Another 'Terrorist' Swept Up By The FBI, Which Had To Purchase $20 Of 'Terrorist' Supplies To Keep The 'Plan' In Motion

from the and-threatened-his-family,-which-is-a-nice-use-of-gov't-resources dept

Perhaps no entity generates more fake news than the FBI’s counterterrorism unit. Several times a year, a press release is issued announcing the bust of a so-called terrorist. Almost invariably, the “terrorist” has been handcrafted through the relentless intercession of undercover FBI agents.

Here’s how the DOJ website describes its latest self-crafted anti-terrorism coup:

Robert Lorenzo Hester, Jr., 25, of Columbia, Missouri, was charged in a criminal complaint with attempting to provide material support to the Islamic State of Iraq and al-Sham (ISIS), a designated foreign terrorist organization.
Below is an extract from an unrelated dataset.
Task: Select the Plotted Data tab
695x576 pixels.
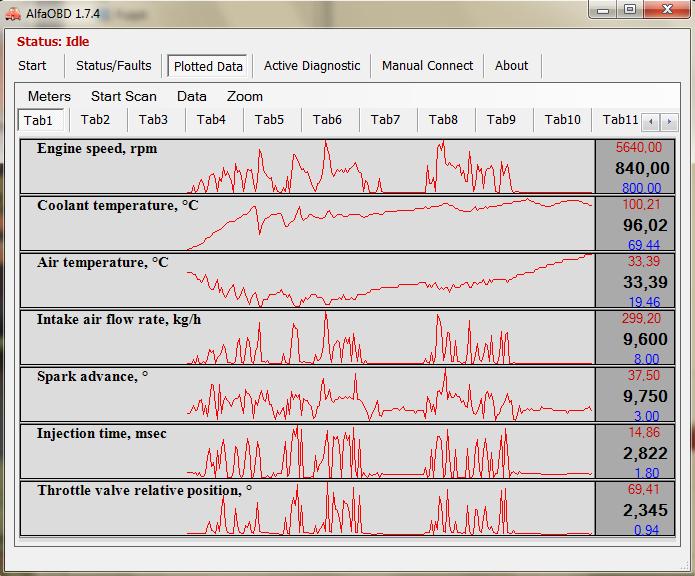Action: 208,67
Hester was charged in federal court based on his role in making preparations to launch a terrorist attack with persons he believed were associated with ISIS, who were actually undercover law enforcement personnel.

And here are the far more mundane and sad details behind the official statement, as provided by Murtaza Hussain of The Intercept.

Robert Lorenzo Hester of Columbia, Missouri, didn’t have the $20 he needed to buy the 9-volt batteries, duct tape, and roofing nails his new FBI friends wanted him to get, so they gave him the money. The agents noted in a criminal complaint that Hester, who at one point brought his two small children to a meeting because he didn’t have child care, continued smoking marijuana despite professing to be a devout Muslim.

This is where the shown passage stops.